Making craft beer as American as apple pie is no small achievement. There were 2,000 craft breweries in 2011 and everybody thought “wow”. Then the number of craft brewery openings kind of exploded. By the end of 2016 the Brewers Association (BA) recorded over 5,300. That’s an increase of 16 percent over 2015 alone. With an estimated two to four breweries opening each day this year, the US will have witnessed a tripling in craft breweries in only six years.
It should not come as a surprise that the 13,000 or so craft beer industry members who descended on Washington DC for this year’s Craft Brewers Conference (10 – 13 April) swaggered about town clearly full of themselves. You have to give it to US craft brewers: they have reversed the image and respect for American beer in a few decades only. As Jim Koch of Boston Beer put it jokingly at the Beverage Forum in Chicago (27 April 2017): When he started out in the 1980s, US beer was like making love in a canoe.

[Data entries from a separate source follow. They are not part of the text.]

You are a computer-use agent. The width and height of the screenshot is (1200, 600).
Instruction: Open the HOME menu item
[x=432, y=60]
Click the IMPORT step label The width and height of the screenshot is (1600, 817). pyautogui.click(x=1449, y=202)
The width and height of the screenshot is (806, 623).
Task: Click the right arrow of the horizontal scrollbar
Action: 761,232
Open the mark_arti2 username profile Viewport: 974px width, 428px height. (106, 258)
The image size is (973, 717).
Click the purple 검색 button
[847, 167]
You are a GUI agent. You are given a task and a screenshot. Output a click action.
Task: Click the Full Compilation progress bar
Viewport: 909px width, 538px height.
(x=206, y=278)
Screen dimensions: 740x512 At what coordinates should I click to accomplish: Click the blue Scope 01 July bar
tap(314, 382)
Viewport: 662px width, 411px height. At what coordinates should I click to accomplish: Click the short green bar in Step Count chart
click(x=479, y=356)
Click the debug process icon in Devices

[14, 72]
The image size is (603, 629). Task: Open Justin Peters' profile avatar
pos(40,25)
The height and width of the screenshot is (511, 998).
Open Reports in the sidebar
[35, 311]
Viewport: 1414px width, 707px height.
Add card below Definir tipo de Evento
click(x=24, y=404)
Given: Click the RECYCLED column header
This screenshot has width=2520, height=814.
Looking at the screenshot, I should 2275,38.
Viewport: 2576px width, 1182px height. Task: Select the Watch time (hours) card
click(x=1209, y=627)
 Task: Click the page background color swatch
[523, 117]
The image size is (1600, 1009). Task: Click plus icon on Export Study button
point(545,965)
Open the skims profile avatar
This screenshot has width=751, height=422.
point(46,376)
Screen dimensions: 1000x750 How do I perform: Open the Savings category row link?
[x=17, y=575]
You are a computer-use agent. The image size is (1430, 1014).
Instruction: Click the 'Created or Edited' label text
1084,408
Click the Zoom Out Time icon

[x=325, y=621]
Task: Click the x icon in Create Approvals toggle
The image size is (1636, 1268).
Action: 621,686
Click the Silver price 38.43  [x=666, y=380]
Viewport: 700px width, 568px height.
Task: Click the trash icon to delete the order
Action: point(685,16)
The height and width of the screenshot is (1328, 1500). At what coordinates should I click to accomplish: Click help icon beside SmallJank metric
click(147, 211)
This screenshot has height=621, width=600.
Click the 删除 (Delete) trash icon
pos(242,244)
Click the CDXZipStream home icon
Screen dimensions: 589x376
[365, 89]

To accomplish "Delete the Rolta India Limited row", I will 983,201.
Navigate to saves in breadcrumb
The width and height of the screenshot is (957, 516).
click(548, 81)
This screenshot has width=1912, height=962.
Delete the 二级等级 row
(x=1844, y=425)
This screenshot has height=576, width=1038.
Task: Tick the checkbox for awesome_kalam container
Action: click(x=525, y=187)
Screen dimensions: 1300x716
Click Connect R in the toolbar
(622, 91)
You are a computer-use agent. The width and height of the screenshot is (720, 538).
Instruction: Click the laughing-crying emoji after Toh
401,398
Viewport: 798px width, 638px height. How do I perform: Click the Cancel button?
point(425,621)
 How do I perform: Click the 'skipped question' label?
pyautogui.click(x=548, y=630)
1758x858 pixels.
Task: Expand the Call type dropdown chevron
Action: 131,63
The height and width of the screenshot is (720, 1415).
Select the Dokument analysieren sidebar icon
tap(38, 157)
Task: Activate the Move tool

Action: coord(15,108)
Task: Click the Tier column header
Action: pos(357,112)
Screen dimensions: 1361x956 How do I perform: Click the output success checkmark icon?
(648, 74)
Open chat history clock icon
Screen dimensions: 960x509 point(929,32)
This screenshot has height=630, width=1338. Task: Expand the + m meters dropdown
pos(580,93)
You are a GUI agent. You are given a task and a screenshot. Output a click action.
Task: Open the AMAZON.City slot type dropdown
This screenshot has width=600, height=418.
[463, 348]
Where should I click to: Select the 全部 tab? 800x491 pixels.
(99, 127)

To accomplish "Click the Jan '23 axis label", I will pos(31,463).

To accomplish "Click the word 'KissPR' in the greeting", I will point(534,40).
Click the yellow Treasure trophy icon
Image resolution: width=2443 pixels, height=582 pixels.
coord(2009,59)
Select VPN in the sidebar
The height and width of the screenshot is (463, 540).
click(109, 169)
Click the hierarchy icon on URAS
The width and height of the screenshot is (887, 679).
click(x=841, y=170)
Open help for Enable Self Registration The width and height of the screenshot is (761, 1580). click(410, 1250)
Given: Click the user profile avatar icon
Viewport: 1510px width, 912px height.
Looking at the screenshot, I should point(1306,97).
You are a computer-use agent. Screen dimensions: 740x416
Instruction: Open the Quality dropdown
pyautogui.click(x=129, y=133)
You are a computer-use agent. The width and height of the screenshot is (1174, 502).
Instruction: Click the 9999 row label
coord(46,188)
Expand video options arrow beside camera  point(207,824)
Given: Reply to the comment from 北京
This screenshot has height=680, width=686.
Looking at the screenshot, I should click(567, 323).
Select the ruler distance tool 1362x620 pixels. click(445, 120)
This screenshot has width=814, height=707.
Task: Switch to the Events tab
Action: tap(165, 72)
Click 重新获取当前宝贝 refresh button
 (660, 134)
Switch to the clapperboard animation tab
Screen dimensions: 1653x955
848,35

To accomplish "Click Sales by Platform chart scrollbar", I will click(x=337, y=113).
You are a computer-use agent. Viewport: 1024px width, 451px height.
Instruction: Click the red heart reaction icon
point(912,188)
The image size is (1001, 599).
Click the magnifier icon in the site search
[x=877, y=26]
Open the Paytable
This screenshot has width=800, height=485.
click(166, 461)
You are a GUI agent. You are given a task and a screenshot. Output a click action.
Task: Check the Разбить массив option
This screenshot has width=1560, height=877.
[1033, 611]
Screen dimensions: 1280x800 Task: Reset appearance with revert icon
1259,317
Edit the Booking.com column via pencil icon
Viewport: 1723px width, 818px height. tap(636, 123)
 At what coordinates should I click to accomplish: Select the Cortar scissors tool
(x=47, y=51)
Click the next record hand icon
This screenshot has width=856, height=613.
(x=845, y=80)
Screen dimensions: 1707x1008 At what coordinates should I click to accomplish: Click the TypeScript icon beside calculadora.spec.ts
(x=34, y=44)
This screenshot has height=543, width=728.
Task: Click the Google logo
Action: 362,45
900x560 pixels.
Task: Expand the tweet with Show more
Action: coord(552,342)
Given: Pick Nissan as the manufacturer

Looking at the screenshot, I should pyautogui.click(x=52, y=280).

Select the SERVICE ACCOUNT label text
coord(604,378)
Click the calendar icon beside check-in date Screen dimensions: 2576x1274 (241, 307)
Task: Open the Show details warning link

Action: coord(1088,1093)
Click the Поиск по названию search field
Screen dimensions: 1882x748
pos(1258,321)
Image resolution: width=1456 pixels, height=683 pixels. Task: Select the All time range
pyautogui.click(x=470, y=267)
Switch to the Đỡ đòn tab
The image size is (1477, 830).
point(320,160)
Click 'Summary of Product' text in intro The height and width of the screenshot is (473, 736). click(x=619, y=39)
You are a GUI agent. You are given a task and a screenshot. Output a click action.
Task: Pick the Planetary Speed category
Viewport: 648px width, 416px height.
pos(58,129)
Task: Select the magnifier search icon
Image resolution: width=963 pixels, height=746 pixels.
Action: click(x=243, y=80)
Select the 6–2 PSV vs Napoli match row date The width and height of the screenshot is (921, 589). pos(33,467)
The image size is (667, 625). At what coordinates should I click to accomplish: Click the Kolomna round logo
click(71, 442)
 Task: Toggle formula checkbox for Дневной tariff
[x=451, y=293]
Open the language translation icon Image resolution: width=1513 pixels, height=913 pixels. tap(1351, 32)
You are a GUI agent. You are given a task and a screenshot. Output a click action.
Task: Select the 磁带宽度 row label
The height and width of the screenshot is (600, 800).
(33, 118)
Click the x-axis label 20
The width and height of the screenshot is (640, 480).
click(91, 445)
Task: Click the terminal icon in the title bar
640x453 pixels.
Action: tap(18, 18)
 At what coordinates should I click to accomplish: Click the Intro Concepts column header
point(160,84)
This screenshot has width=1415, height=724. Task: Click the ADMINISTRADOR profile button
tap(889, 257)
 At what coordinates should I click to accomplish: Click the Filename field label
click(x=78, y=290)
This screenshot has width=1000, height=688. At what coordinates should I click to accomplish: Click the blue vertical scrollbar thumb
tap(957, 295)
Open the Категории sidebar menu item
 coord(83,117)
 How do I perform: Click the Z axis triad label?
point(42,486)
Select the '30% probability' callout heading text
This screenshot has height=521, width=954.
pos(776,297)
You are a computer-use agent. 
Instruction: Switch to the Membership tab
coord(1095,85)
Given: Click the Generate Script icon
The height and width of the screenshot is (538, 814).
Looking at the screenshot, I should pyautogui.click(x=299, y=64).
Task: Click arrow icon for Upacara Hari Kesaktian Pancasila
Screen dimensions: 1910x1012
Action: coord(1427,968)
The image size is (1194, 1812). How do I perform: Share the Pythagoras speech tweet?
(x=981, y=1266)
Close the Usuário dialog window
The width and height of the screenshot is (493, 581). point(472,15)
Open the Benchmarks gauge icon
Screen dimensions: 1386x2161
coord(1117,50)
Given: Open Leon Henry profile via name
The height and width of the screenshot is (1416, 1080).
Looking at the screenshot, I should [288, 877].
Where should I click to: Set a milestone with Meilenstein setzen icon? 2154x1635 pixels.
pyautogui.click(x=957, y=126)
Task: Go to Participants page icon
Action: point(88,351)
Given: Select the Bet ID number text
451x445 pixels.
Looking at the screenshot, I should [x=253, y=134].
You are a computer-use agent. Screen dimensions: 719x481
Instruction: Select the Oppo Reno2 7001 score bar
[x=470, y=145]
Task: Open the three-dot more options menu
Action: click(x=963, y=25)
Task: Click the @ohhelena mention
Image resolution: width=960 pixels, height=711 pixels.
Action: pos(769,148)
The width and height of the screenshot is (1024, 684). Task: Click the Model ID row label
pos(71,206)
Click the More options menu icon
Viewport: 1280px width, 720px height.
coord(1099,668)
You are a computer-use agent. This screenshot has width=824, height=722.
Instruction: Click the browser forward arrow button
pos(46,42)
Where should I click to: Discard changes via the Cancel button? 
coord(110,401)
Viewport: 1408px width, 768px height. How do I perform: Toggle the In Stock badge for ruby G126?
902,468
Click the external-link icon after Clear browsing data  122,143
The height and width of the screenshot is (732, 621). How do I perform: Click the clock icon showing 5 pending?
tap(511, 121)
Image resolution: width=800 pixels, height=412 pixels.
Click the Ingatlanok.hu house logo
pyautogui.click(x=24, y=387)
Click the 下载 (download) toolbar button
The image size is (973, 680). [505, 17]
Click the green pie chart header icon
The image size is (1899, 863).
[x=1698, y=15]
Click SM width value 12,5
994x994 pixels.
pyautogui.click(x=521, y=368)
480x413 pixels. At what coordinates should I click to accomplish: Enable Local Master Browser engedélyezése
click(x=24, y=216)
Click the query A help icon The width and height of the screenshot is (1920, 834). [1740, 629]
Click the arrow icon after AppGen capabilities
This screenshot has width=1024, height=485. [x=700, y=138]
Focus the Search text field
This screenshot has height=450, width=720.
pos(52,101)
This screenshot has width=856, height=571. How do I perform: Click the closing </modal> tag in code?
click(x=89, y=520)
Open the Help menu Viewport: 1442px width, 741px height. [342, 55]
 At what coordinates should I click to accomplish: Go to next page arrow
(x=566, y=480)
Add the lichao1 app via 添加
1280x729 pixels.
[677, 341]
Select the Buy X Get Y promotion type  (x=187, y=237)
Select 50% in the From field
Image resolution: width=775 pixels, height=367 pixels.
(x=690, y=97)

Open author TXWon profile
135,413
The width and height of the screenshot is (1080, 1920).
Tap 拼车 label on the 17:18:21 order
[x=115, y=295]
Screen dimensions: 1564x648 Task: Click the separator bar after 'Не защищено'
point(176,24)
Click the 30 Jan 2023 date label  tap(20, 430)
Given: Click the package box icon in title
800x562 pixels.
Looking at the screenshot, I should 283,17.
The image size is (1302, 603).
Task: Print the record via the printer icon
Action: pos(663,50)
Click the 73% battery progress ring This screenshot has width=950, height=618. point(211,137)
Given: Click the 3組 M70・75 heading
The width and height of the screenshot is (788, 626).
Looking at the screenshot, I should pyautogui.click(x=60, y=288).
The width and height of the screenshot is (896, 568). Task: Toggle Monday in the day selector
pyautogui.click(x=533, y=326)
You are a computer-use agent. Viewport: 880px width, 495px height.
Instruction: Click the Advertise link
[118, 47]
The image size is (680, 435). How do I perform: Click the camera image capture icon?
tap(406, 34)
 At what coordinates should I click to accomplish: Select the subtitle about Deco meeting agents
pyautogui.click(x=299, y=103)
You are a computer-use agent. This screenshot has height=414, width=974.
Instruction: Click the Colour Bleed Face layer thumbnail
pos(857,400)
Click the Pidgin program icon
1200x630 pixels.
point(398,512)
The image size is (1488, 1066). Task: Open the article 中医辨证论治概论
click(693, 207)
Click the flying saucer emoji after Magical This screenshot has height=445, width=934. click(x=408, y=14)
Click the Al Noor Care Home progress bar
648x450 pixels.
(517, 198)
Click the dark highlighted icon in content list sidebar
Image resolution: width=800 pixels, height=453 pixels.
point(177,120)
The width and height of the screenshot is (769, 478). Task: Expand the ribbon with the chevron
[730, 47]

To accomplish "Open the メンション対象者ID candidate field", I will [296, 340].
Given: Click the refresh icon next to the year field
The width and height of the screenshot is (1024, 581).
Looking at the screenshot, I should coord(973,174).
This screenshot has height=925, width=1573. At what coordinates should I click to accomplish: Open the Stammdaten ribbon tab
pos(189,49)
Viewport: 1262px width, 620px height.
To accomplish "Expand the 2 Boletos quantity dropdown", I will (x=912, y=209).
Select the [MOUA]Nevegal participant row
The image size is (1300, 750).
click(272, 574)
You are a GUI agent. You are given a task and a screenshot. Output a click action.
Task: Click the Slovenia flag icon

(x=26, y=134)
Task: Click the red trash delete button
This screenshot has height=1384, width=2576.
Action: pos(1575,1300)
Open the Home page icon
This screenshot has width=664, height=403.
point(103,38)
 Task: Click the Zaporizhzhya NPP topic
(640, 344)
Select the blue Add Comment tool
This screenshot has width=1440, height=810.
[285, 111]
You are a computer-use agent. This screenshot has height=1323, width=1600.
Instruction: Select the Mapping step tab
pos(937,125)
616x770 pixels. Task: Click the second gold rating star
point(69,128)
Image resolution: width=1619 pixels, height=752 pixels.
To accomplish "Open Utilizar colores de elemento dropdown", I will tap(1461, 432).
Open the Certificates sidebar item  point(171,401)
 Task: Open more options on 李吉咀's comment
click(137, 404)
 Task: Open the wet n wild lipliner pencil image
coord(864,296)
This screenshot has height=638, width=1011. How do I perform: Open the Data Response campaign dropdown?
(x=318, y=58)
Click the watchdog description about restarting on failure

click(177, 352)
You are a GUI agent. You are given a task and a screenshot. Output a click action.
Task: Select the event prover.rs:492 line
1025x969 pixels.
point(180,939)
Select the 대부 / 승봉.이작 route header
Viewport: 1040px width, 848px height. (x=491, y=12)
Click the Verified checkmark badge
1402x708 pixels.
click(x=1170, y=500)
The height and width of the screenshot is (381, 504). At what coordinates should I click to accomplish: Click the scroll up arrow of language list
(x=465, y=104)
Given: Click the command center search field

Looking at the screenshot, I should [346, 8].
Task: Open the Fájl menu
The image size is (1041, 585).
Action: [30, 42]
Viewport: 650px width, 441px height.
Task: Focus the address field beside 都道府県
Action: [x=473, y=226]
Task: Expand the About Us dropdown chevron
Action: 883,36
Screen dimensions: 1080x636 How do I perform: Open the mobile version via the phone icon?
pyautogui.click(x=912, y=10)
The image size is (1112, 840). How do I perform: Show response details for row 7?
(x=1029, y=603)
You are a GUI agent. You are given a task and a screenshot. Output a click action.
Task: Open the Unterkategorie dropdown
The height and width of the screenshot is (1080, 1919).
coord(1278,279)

In case you don’t get the point, here’s the explanation: “It was f****** close to water.” Mr Koch’s words, not mine. This is certainly no longer the case.
Considering that the overall beer market has been on a slow decline since 2008, the fact that sales of craft beer rose to 24.6 million barrels (28.8 million hl) or 12.3 percent market share in 2016 deserves another round of applause. But craft brewers who had been spoilt for success pulled long faces. After racking up two-digit sales hikes (18 percent in 2013 and 2014, 12 percent in 2015) the uptick in 2016 was far more modest: only 6 percent.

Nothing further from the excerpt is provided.